141Transitional and consequential provision

(1)Section 139 applies in relation to convictions or (as the case may be) cautions before the commencement date (as well as in relation to convictions or cautions on or after that date).

(2)The Rehabilitation of Offenders Act 1974 (“the 1974 Act”) applies in relation to convictions or cautions before the commencement date as if the amendments and repeals made by section 139 had always had effect.

(3)Where by virtue of subsection (2)

(a)a person would, before the commencement date, have been treated for the purposes of the 1974 Act as a rehabilitated person in respect of a conviction, or

(b)a conviction would, before that date, have been treated for the purposes of that Act as spent,

the person or conviction concerned is (subject to any order made by virtue of section 4(4) or 7(4) of that Act) to be so treated on and after that date.
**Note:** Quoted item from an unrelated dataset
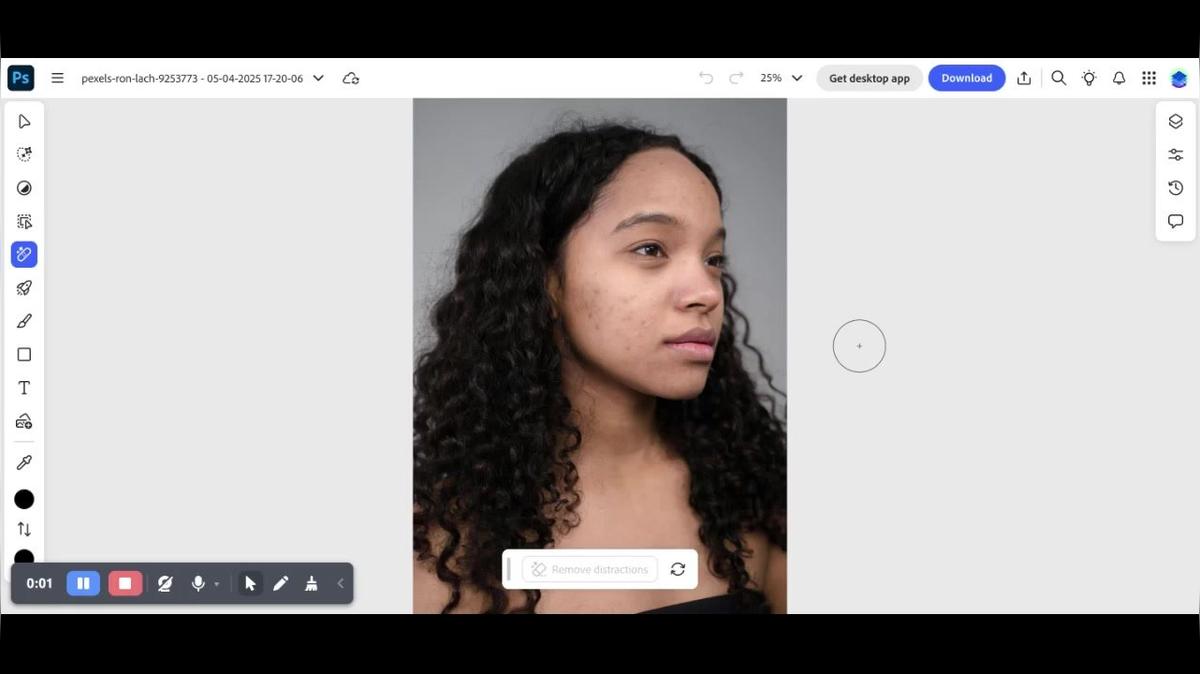This screenshot has width=1200, height=674.
Task: Select the Brush tool in left toolbar
Action: pyautogui.click(x=24, y=321)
(4)Where by virtue of subsection (2)—

(a)a person would, before the commencement date, have been treated as mentioned in paragraph 3(1) of Schedule 2 to the 1974 Act in respect of a caution, or

(b)a caution would, before that date, have been treated for the purposes of that Act as spent,

the person or caution concerned is (subject to any order made by virtue of paragraph 4 or 6(1) and (4) of that Schedule to that Act) to be so treated on and after that date.

(5)But—

(a)no person who, immediately before the commencement date—

(i)is treated as a rehabilitated person for the purposes of the 1974 Act in respect of a conviction, or

(ii)is treated as mentioned in paragraph 3(1) of Schedule 2 to that Act in respect of a caution, and

(b)no conviction or caution which, immediately before the commencement date, is treated for the purposes of that Act as spent,

is to cease to be so treated merely because of section 139.
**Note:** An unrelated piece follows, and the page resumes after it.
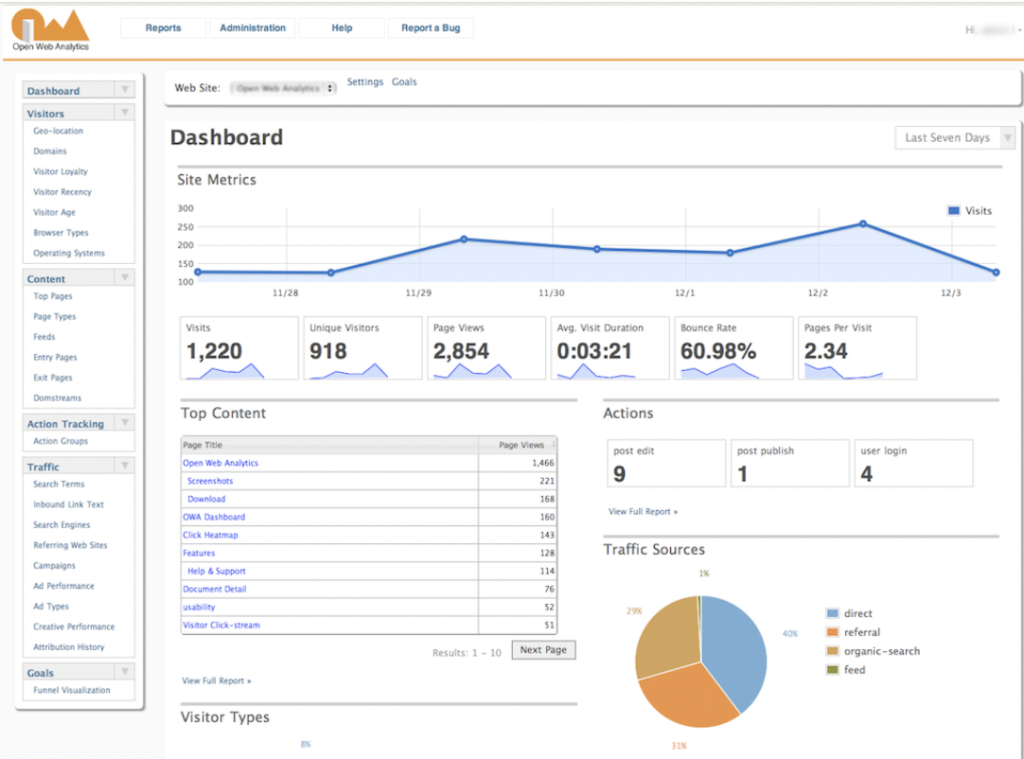The image size is (1024, 759).
Task: Collapse the Traffic sidebar section
Action: (x=124, y=466)
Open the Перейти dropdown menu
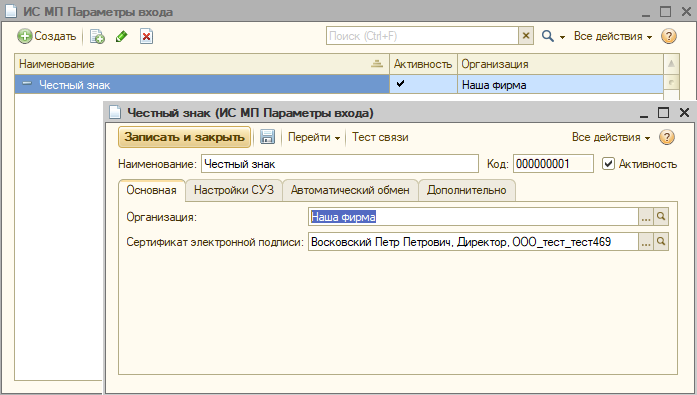 pyautogui.click(x=314, y=137)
(6)Section 139 does not apply in relation to alternatives to prosecution given before the commencement date.

(7)Section 140 applies in relation to convictions before the commencement date (as well as in relation to convictions on or after that date).

(8)Section 140 applies as mentioned in subsection (7) above whether or not, immediately before the commencement date—

(a)the person concerned is treated as a rehabilitated person for the purposes of the 1974 Act in respect of the conviction, or

(b)the conviction is treated for the purposes of that Act as spent.
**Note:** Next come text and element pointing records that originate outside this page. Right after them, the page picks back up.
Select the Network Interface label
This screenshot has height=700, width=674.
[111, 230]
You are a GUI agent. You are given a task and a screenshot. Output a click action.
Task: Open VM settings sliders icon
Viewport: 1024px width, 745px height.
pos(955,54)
(9)But section 140 does not affect—

(a)any proceedings begun, but not completed, before the commencement date,

(b)any applications for immigration or nationality decisions made, but not finally determined, before the commencement date, or

(c)the validity of any proceedings, or any relevant immigration or nationality decision (within the meaning of section 56A of the UK Borders Act 2007) which is made, before the commencement date.

(10)Schedule 25 (consequential provision) has effect.

(11)Any reference in this section to section 139 is to be read as including a reference to Schedule 25.

(12)In this section “the commencement date” means such day as may be specified by order of the Secretary of State made by statutory instrument; and different days may be specified for different purposes.